カラヴァッジョ(Michelangelo Merisi da Caravaggio)の「聖マタイの召命」。ユダヤの人々から税を徴収する取税人マタイに向かって、イエスがついて来なさい、と声をかけるシーンを描いた傑作。 最近になって画面左端のうなだれる男が聖マタイであると位置付けられてきたけど、それまでは自分に指を向けている髭を生やした初老の男だと言われていて、そのように説明され、信じられてきた。いまもなお、初老の男だと疑ってやまない人たちが大勢いて、この絵を飾っている教会の神父さんも、いまだ理解を崩していない。でもこの絵画の生命線である、召命するキリストの目と指の先が、初老の人を通り過ぎているのはなぜだろうか。

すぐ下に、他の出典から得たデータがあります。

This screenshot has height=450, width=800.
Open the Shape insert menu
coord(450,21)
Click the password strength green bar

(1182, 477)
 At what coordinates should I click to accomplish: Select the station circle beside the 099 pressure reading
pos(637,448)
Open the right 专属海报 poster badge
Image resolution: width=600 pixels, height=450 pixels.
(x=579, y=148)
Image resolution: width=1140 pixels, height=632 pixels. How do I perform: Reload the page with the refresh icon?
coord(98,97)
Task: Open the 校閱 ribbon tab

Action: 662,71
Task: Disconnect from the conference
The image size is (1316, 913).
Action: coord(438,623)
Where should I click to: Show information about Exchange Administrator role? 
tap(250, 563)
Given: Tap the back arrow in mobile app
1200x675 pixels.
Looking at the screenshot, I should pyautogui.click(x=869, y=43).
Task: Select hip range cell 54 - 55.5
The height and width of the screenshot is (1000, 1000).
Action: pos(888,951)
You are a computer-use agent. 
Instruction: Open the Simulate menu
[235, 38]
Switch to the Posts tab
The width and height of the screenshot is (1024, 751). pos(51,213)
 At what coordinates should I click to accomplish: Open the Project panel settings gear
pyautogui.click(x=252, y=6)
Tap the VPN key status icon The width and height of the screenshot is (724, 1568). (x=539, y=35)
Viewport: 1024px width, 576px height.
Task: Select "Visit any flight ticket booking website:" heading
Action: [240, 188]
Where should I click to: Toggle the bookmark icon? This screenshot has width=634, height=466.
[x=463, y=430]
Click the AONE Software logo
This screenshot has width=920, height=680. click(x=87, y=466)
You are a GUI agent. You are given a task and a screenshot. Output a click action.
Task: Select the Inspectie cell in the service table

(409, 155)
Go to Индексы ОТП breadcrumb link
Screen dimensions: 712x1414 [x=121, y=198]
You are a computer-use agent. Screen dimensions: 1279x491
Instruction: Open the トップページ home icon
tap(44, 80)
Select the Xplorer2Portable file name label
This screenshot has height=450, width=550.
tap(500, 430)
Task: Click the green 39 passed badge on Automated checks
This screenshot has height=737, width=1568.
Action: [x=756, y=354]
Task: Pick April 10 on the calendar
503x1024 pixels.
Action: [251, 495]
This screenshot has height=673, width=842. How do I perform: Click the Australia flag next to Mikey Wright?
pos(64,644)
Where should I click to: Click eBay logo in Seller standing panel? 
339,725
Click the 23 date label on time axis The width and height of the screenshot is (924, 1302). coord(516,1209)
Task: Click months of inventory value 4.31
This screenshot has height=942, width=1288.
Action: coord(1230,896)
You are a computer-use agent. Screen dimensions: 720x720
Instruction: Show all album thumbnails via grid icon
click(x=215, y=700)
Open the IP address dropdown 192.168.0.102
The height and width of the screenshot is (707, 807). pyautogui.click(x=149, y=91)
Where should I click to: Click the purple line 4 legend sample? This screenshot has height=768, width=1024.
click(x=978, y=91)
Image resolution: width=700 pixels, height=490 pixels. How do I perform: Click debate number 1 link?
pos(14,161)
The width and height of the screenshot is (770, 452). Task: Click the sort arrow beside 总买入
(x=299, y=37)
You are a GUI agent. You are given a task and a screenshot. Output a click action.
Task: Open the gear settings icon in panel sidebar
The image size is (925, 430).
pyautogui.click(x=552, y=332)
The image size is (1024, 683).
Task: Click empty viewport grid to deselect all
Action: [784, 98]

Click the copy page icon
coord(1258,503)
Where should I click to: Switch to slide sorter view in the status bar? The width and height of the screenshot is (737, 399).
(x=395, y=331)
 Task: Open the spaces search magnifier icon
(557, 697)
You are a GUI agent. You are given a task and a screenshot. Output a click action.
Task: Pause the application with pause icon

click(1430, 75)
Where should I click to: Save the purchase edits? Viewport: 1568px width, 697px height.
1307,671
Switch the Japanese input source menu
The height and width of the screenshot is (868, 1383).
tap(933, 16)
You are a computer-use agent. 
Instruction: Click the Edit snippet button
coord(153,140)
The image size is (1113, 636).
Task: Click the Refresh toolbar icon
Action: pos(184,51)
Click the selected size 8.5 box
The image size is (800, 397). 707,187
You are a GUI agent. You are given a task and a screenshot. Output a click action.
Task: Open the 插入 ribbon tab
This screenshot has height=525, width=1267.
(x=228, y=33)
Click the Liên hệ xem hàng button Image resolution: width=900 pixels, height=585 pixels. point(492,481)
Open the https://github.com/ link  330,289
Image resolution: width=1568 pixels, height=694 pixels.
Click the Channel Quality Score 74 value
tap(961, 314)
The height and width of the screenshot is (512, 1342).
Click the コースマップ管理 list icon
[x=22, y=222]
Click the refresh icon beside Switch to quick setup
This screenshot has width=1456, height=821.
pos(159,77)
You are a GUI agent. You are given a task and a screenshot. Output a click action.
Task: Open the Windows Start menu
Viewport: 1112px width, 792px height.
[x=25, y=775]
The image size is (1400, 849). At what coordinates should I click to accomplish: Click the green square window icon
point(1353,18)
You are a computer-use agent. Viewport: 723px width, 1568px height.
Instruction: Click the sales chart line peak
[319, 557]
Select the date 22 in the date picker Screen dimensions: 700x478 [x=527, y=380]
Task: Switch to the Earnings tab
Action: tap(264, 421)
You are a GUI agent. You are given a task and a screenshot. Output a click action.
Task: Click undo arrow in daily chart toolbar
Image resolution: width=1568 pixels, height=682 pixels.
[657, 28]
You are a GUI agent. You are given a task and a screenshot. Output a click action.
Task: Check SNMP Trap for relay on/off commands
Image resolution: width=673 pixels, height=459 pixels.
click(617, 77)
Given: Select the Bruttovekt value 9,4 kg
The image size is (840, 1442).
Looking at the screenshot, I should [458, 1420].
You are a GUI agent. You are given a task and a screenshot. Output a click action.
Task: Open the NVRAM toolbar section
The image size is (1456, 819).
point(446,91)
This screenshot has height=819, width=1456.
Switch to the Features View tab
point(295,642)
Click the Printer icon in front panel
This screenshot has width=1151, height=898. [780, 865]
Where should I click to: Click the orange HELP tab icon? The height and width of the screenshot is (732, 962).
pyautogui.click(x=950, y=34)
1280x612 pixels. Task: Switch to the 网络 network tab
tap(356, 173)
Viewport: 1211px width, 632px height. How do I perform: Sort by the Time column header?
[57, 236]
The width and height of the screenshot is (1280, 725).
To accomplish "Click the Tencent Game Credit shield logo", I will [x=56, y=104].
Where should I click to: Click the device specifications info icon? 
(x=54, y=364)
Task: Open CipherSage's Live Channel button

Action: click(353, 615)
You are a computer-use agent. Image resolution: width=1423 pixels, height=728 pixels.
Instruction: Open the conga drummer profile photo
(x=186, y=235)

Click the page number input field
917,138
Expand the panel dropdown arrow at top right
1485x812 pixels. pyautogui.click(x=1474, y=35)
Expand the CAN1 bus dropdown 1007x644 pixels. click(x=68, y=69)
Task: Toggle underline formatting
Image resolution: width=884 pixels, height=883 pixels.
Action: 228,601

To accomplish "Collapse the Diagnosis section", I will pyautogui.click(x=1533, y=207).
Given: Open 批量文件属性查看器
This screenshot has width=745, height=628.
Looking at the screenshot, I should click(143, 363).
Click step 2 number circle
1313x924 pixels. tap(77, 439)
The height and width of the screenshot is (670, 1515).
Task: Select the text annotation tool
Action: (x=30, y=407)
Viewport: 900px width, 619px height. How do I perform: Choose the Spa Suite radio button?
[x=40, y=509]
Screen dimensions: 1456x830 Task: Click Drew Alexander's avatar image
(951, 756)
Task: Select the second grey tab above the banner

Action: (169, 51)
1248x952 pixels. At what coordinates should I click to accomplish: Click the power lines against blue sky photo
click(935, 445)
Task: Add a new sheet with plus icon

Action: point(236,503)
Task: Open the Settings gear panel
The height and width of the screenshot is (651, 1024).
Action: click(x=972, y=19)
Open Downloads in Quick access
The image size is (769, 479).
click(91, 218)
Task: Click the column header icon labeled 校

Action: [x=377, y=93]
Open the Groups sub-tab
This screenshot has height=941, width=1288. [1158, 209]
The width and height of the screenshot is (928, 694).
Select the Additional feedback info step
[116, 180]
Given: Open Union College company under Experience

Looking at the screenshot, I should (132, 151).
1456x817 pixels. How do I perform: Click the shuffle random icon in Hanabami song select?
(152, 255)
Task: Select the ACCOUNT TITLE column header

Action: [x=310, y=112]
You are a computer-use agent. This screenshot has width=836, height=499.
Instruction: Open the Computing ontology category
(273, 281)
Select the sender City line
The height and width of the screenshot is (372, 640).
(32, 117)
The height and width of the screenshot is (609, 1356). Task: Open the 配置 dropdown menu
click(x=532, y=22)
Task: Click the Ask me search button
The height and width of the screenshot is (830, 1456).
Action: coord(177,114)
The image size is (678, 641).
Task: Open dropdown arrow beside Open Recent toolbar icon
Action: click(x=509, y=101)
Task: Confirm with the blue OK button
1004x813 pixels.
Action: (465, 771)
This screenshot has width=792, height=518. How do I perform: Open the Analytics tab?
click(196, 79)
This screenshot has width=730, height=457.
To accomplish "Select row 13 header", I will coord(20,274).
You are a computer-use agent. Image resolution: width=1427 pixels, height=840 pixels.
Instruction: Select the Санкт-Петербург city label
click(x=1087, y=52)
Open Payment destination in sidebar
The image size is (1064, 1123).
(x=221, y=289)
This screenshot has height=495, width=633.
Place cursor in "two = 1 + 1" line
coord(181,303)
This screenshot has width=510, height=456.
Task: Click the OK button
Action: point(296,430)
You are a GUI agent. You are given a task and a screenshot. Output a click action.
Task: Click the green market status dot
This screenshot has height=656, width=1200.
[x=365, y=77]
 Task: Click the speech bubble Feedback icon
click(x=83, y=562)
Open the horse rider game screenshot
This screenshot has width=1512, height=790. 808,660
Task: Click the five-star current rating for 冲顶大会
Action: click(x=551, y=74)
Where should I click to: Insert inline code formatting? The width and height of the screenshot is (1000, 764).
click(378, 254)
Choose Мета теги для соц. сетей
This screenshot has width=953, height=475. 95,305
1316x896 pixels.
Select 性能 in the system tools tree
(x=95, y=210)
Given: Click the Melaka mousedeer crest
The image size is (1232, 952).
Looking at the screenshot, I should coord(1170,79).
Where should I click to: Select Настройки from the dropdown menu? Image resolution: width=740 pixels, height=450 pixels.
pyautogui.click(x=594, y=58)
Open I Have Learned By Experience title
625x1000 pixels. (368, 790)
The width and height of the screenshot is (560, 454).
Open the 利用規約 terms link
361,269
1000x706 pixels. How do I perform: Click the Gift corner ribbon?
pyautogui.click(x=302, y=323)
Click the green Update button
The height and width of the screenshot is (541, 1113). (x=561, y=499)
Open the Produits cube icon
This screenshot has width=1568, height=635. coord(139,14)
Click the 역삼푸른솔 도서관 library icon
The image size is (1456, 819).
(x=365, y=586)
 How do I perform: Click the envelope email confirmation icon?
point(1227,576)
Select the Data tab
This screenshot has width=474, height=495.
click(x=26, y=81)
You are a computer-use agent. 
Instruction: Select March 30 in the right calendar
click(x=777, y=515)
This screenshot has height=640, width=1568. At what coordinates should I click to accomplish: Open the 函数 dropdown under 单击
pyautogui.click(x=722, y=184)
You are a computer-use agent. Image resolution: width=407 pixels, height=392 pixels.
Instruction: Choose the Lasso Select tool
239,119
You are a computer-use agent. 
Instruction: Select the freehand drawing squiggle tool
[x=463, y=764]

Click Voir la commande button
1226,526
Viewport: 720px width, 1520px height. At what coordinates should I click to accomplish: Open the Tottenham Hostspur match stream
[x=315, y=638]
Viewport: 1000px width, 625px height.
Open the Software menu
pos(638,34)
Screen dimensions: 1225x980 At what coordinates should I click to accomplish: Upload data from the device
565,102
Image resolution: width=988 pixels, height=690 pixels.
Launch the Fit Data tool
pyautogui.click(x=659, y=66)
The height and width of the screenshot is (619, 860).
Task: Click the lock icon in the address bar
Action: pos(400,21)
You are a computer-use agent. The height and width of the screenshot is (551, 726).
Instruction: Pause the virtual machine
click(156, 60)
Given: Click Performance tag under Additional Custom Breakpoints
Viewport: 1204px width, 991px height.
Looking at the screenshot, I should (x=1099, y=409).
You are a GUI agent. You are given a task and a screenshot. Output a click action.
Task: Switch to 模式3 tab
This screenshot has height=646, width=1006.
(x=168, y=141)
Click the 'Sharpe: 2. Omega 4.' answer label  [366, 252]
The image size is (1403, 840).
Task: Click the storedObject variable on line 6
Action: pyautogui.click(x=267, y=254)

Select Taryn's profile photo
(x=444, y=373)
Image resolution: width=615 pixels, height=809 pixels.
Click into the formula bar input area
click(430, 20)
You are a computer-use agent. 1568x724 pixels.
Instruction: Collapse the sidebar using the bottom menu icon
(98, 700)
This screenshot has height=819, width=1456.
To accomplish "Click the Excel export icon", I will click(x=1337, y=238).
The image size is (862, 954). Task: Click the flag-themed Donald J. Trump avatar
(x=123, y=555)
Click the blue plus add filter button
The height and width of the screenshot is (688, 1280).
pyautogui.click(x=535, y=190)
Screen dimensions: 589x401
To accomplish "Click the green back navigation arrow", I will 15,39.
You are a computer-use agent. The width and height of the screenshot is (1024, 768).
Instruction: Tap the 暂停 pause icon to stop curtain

うなだれた男は、まだキリストの存在にも召命にも気づいておらず、だから目立たず、金勘定に没頭して、世俗の影を帯びている。カラバァッジョはこれから陽の当たる、その改心と大いなる気づきの予感の塊を描いたわけで、光が当たっている場所だけを見ていると、その真意には気づくことができない。思いこみが、空間(キリストの視線と指の先)をねじ曲げてしまうから。

先入観というものは、その判断をなににゆだねているかによって、それそのもののの持つ生の力、存在の理由を破壊することがあると思う。外部要因に依存しているか(絵を見る前に、横に書いてある説明書きを読まずにはいられない感覚、不安の裏返し)、内的要因に依存しているか(受け取ったそのままの感覚を信じようとする直線的な力、本能)、常にその両方の感覚をバランスよく整理するか(自分すら俯瞰する視点の獲得へ)。なにより恐ろしいのは、思いこみによって世界がねじ曲がり、もとに戻せなくなることだと思う。スポットを浴びている世界だけではなく、その影を帯びて見えにくくなっている現象にこそ、美しさが宿っていて、そのことを人間が人間に対して暗示できるのが、芸術なのだと思う。それはただの綺麗事や、自分の立場を正当化するための正義、肯定や否定の力学だけでは計りきれない、なにもかも見通した恐るべき狂気の世界でもあり、言い換えれば、人間の限界を示しているのかもしれない。でもその哀しみや絶望のなかに、果てのない無限の宇宙の種を蒔くような、そのようなことは、学にはできないことだと思う。